# User-User Filtering

In [None]:
from google.colab import drive
drive.mount('/content/drive')

Mounted at /content/drive


In [None]:
!mkdir Recommendations
!mount --bind /content/drive/My\ Drive/Recommendations /content/Recommendations/
%cd /content/Recommendations

/content/Recommendations


In [None]:
import sys
import json
import pandas as pd
import numpy as np
from statistics import mean
from time import sleep
from scipy.stats import pearsonr
from sklearn.metrics import mean_squared_error

##Generate a set of User-User Weights
* Weights are calculated simply using a Pearson Correlation.
* 138K users gives a total of over 10^10 User-User combinations (too many)
* The reference user group will be narrowed down to a subset of users, roughly 10%
* Users in this subset should all come from a top percentage of most frequent users (percentage to be determined experimentally)
### Possibilities for Improvement
* Weight the user-user combinations based on number of common films as well as taste similarity


In [None]:
train_df, test_df, users = preprocess_data('rating.csv')

Reading CSV file
Getting most frequent users


In [None]:
subset_dim = 0.01

def get_most_frequent_movies(df, subset_size):

    ordered = df.groupby(['movieId']).agg(['count']).sort_values(('userId', 'count'), ascending=False)[('userId', 'count')]
    ordered_ids = ordered.index.values.tolist()
    return ordered_ids[:round(subset_size*len(ordered_ids))]  

def get_most_frequent_users(df, subset_size):
    
    ordered = df.groupby(['userId']).agg(['count']).sort_values(('movieId', 'count'), ascending=False)[('movieId', 'count')]
    ordered_ids = ordered.index.values.tolist()
    return ordered_ids[:round(subset_size*len(ordered_ids))]

def get_subset_data(df, users, movies):

    df = df.loc[df['userId'].isin(users)]
    df = df.loc[df['movieId'].isin(movies)]
    return df

def train_test_split(df, test_frac=0.2):
    
    test_df = df.sample(frac=test_frac).sort_values(['userId', 'movieId'])
    train_df = df[~df.isin(test_df)].dropna()
    return train_df, test_df  

def preprocess_data(rating_csv, subset_dim=0.01):

    print("Reading CSV file")
    df = pd.read_csv(rating_csv)

    print("Getting most frequent users")
    movies = get_most_frequent_movies(df, subset_dim)
    users = get_most_frequent_users(df, subset_dim)

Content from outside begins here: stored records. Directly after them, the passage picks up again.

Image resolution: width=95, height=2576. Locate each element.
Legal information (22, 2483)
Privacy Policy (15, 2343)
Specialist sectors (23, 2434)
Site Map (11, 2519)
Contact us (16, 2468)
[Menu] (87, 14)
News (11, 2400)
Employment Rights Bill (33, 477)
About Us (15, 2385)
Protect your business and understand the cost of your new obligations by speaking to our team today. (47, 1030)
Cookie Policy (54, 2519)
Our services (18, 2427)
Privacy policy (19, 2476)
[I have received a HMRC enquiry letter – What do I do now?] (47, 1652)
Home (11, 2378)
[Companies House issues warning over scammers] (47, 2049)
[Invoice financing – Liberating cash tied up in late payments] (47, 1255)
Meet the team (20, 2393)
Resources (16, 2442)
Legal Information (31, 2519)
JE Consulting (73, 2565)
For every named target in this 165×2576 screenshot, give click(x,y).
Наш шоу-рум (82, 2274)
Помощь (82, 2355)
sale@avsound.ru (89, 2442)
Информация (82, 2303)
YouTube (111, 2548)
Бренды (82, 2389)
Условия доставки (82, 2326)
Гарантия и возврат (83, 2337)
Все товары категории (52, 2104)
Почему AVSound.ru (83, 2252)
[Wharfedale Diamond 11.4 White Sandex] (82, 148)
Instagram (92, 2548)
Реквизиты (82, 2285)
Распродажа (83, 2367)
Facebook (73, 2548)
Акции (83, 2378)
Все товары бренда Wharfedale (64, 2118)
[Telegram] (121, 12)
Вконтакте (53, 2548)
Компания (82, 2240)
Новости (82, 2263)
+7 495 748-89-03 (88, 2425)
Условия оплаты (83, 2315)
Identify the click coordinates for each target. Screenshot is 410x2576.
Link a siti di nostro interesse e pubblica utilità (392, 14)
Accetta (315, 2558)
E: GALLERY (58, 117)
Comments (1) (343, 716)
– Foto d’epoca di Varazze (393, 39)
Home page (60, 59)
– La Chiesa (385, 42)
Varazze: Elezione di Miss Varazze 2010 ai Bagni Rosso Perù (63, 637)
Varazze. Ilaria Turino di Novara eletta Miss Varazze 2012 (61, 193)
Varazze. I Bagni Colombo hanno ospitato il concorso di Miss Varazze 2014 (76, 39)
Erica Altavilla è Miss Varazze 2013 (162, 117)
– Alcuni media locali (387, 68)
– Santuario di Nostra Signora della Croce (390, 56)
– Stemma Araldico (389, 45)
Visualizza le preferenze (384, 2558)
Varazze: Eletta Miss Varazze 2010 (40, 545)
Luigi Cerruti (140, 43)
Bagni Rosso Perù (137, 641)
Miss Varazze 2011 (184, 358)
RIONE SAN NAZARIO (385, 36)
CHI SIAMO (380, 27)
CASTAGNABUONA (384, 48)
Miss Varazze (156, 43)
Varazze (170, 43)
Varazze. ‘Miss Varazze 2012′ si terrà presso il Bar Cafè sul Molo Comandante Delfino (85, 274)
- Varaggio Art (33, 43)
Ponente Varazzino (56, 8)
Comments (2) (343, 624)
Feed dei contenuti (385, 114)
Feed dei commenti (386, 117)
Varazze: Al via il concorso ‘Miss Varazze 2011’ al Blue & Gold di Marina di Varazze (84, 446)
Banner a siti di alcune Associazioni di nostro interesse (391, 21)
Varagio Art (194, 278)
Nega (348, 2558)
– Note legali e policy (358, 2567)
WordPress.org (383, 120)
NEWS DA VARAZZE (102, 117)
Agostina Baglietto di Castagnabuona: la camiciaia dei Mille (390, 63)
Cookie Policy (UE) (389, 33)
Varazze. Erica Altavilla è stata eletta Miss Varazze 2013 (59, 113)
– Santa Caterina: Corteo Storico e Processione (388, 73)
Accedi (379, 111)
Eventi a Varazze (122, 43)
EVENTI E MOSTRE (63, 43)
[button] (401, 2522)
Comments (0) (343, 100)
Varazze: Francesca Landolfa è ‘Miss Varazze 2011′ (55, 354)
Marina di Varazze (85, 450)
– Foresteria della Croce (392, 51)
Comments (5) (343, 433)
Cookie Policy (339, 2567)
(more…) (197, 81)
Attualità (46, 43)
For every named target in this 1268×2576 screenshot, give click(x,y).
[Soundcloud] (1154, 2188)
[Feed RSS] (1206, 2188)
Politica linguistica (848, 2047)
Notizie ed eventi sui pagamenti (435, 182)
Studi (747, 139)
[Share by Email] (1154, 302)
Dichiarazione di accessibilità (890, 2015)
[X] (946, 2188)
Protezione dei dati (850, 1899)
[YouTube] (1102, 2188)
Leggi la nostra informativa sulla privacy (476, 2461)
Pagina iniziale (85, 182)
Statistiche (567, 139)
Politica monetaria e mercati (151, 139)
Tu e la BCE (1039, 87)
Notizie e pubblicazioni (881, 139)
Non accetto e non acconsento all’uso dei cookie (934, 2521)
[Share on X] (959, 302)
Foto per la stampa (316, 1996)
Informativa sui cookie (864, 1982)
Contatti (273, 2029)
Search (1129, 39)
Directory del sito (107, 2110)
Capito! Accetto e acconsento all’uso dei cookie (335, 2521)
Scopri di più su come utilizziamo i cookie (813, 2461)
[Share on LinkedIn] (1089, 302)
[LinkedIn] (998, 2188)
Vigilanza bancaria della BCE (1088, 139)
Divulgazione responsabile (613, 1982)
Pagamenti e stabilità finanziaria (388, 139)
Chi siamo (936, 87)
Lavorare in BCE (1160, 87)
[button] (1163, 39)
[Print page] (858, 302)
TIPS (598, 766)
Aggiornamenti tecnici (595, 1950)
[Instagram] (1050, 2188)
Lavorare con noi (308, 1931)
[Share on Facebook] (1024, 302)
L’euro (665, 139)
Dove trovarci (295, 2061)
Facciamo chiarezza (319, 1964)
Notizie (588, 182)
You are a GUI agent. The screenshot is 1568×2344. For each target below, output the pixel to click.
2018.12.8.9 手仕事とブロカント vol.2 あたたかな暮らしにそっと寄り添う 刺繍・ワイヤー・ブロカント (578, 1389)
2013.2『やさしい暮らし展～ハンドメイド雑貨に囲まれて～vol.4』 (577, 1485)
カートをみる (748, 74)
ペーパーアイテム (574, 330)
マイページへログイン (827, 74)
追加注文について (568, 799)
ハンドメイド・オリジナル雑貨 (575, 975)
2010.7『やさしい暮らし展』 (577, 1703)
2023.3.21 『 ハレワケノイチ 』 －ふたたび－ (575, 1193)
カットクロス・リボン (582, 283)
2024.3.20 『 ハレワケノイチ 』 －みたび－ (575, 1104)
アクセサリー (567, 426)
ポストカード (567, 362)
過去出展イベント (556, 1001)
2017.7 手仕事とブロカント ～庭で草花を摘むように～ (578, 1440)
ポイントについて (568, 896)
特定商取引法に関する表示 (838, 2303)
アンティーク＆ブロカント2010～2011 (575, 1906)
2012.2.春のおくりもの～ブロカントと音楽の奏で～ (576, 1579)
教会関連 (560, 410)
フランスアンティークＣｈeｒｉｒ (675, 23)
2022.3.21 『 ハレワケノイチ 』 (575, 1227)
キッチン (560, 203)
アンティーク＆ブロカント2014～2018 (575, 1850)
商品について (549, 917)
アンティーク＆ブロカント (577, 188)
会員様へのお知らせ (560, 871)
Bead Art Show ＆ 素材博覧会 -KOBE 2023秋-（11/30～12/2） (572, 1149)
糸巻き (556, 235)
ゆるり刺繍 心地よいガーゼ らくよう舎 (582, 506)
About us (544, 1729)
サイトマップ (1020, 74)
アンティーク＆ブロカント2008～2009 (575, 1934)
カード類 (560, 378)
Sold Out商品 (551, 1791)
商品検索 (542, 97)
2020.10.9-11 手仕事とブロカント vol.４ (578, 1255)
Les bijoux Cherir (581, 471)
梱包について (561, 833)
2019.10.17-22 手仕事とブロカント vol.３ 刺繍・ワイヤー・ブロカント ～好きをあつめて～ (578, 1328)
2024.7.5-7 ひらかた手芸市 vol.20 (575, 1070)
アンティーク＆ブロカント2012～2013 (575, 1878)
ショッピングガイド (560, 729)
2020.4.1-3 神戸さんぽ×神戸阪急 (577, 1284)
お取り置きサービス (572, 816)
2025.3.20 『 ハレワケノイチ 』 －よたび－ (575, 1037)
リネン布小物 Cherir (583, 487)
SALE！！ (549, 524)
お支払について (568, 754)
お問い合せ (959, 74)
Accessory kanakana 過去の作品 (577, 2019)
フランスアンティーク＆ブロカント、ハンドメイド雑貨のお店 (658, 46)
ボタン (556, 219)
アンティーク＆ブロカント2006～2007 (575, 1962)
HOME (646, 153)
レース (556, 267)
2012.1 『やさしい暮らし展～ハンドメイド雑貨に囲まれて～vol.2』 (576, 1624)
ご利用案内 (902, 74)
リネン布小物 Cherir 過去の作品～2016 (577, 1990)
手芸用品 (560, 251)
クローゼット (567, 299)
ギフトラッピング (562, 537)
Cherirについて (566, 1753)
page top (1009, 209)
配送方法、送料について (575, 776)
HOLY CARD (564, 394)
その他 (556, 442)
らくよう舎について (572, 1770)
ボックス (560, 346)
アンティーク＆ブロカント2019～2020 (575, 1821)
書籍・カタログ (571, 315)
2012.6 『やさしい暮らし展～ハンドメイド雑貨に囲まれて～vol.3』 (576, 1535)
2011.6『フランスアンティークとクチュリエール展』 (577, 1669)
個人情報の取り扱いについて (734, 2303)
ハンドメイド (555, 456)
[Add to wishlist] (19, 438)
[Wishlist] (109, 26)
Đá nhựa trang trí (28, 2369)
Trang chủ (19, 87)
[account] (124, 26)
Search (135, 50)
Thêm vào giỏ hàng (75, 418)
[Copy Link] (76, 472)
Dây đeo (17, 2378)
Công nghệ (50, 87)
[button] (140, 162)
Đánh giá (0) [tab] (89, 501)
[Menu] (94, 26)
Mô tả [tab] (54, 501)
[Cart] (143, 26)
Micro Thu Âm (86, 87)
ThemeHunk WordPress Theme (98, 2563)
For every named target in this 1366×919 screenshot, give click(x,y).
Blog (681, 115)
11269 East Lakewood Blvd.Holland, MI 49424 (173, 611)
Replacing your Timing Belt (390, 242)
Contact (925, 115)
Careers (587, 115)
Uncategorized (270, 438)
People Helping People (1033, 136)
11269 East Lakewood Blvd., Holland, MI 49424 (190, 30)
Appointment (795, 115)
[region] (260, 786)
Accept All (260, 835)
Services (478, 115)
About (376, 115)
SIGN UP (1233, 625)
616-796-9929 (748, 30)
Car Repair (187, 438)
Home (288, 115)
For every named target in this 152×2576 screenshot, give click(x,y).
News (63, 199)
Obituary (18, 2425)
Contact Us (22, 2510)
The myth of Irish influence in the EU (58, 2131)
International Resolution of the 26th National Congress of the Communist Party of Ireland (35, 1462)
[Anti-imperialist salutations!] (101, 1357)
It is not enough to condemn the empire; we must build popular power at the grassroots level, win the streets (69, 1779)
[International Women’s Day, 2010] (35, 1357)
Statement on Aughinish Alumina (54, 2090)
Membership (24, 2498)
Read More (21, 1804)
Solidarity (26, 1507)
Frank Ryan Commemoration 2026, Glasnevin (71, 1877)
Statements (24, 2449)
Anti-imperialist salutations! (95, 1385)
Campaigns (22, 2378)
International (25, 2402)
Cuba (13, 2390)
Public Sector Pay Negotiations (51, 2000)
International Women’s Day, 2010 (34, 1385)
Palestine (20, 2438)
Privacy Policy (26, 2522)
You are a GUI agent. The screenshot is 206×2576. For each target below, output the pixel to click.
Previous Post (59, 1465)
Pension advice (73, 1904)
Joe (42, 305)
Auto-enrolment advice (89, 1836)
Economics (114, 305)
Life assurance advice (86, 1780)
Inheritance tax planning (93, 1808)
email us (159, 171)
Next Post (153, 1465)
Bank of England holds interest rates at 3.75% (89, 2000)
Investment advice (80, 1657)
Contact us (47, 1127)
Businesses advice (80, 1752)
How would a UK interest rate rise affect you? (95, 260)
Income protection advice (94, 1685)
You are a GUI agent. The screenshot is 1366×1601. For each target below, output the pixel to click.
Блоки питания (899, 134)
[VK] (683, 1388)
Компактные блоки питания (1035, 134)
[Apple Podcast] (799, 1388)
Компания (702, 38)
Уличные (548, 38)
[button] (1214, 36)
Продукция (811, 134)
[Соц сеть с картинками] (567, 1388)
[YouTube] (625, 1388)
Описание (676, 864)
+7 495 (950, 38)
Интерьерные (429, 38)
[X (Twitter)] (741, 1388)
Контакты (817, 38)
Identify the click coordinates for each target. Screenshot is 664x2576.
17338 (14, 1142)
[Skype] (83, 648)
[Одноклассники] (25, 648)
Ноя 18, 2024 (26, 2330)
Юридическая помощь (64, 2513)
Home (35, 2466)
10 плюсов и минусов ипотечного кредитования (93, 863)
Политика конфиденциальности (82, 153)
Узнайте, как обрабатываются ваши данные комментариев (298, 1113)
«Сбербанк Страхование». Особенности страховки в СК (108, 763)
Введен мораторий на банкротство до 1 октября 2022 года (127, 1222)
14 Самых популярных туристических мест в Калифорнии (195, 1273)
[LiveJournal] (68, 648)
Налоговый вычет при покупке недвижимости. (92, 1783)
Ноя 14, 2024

    df = get_subset_data(df, users, movies)
    train_df, test_df = train_test_split(df)

    return train_df, test_df, users

def calculate_user_user_weights(rating_csv):
    
    train_df, test_df, users = preprocess_data(rating_csv)

    min_common_movies = 5

    print("Initializing empty weights matrix\n")
    weights = np.empty((len(users), len(users)))

    print(f"Building weights for {len(users)} users")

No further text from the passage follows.